- TASK GOAL -
Write out again each line of the material below, unchanged, from the first one to the line that holds "Task: Select the".
EXTRACTED ENTRIES START
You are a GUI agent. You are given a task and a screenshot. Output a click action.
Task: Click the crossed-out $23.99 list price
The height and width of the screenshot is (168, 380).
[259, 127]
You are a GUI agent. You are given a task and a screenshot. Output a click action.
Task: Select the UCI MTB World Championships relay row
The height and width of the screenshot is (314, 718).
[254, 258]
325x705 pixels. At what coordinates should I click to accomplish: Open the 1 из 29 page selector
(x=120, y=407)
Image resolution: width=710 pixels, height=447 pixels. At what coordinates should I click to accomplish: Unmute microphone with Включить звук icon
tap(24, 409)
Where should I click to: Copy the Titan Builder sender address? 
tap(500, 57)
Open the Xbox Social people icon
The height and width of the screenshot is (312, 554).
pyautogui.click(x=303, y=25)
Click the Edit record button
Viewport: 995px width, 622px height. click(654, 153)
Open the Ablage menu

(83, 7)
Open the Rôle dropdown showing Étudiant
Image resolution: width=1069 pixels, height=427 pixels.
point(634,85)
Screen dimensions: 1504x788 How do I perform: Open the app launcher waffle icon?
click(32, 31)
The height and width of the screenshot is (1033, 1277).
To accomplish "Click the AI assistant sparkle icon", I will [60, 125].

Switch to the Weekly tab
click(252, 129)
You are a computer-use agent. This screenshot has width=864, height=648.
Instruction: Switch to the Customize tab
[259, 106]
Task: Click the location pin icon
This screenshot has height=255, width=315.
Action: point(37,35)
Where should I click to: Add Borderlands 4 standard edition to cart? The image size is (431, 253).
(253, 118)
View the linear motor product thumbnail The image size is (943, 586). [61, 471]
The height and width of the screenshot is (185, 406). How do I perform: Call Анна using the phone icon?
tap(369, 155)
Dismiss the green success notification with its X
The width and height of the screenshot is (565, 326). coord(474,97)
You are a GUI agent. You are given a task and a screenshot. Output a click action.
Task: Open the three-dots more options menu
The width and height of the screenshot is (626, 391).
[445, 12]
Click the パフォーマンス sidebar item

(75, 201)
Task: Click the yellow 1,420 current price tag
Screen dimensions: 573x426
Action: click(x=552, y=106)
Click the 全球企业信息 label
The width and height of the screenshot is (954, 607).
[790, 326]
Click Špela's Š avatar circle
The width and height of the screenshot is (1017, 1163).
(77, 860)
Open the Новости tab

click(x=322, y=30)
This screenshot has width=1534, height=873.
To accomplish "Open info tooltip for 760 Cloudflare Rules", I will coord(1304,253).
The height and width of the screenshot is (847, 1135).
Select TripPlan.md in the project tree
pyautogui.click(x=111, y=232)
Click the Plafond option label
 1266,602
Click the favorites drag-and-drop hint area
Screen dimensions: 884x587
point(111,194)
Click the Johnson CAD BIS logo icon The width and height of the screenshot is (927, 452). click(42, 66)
EXTRACTED ENTRIES END
- SOLUTION FOR THIS PROBLEM -
You are a GUI agent. You are given a task and a screenshot. Output a click action.
Task: Click the crossed-out $23.99 list price
The height and width of the screenshot is (168, 380).
[259, 127]
You are a GUI agent. You are given a task and a screenshot. Output a click action.
Task: Select the UCI MTB World Championships relay row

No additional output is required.